**Given task**
Please return the data below exactly, line for line, leaving out the pictures.

──────────

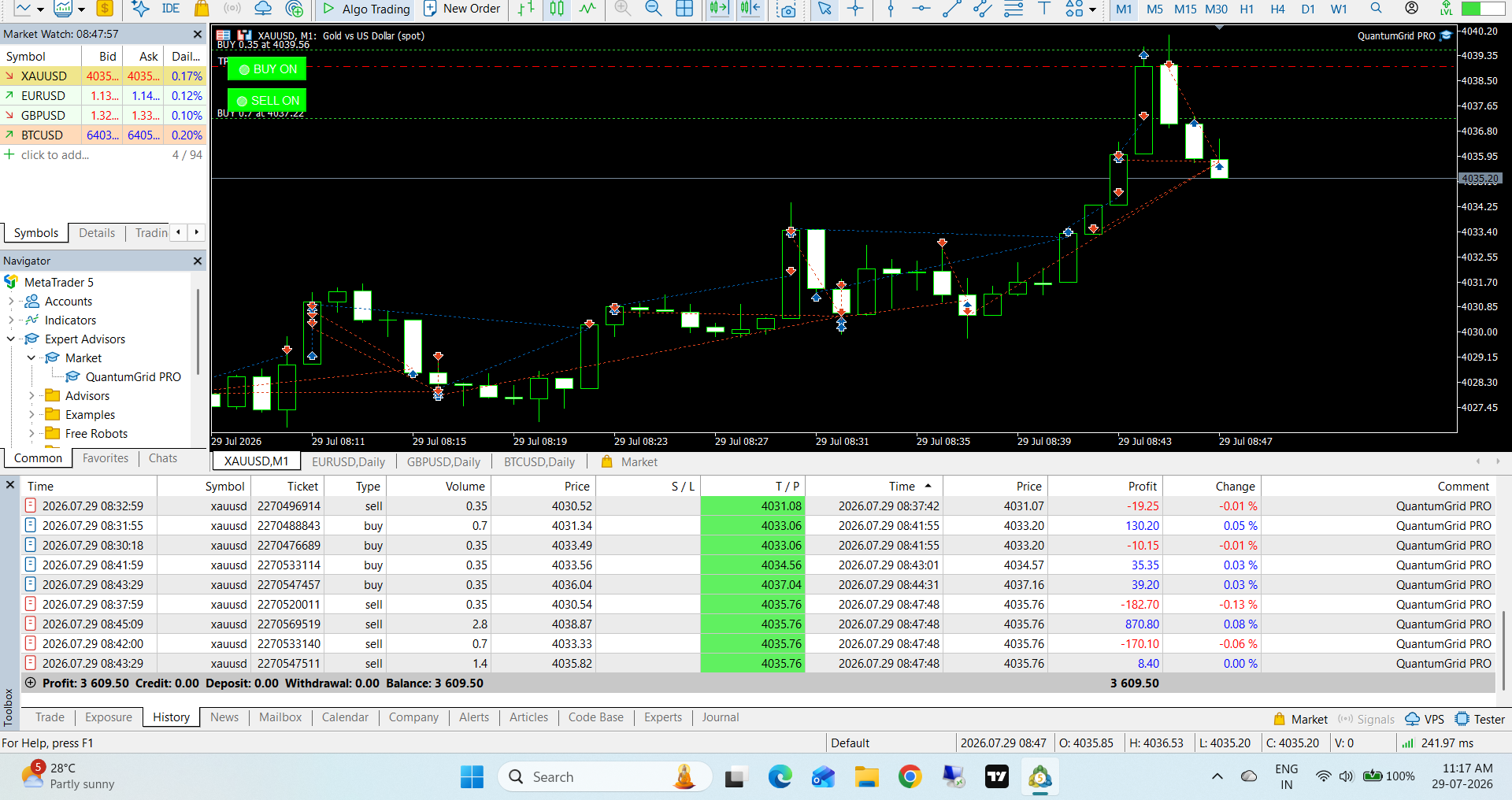
Task: Toggle the green BUY ON switch
Action: (x=267, y=69)
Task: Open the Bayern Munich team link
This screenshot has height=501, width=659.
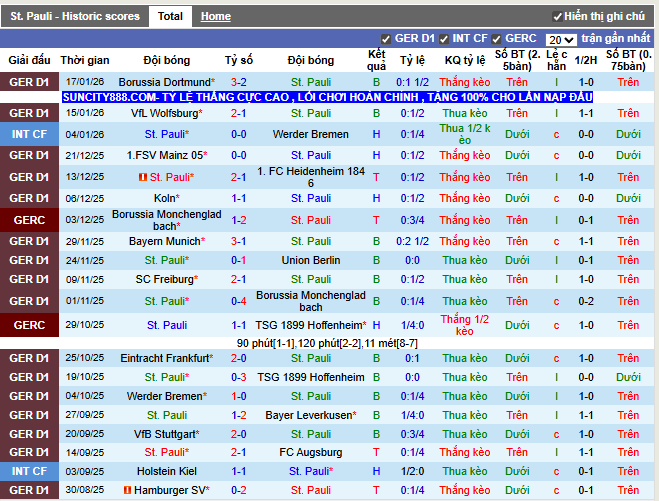Action: click(164, 241)
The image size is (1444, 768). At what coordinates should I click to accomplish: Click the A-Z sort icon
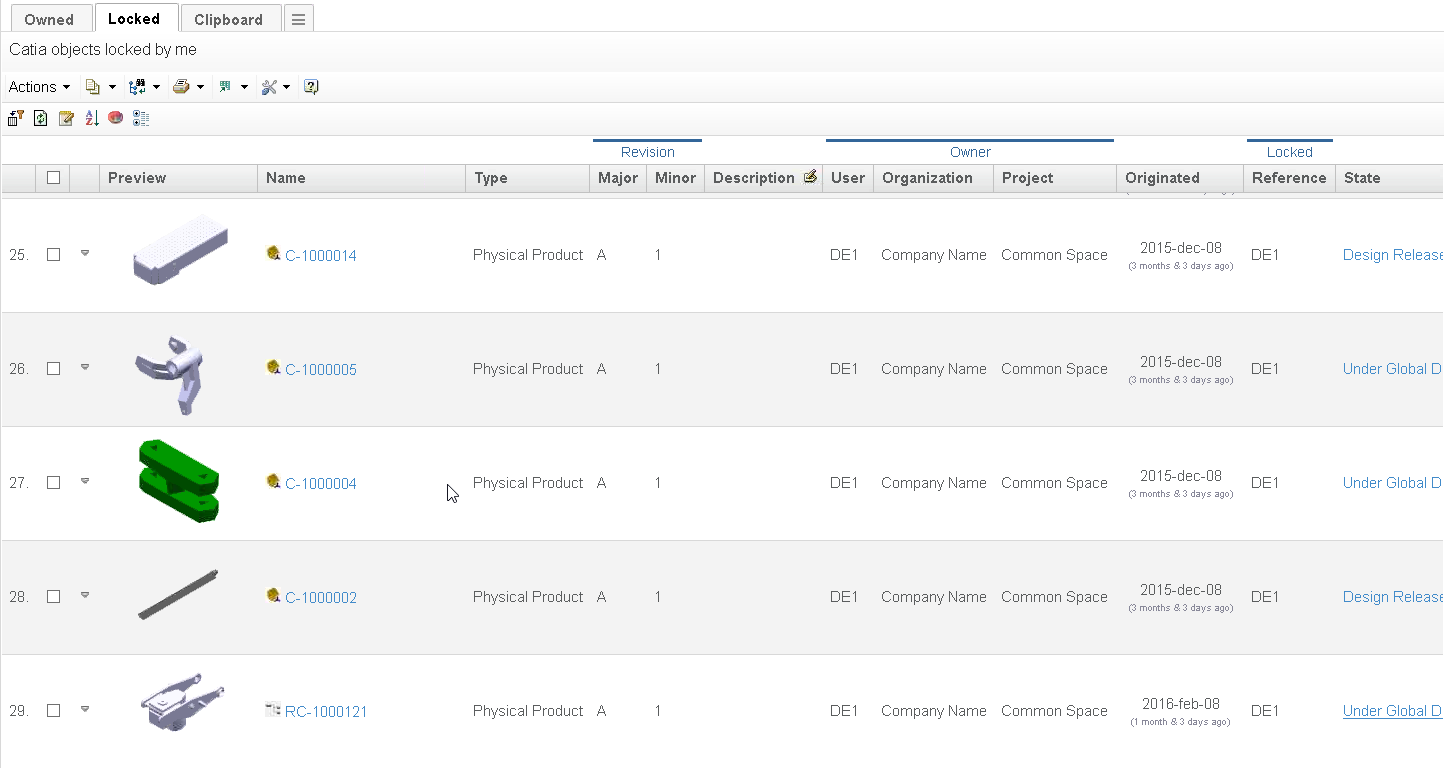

──────────

**Exercise solution**
Task: Toggle the green BUY ON switch
Action: (x=267, y=69)
Task: Open the Bayern Munich team link
This screenshot has height=501, width=659.
Action: click(164, 241)
The image size is (1444, 768). At what coordinates should I click to accomplish: Click the A-Z sort icon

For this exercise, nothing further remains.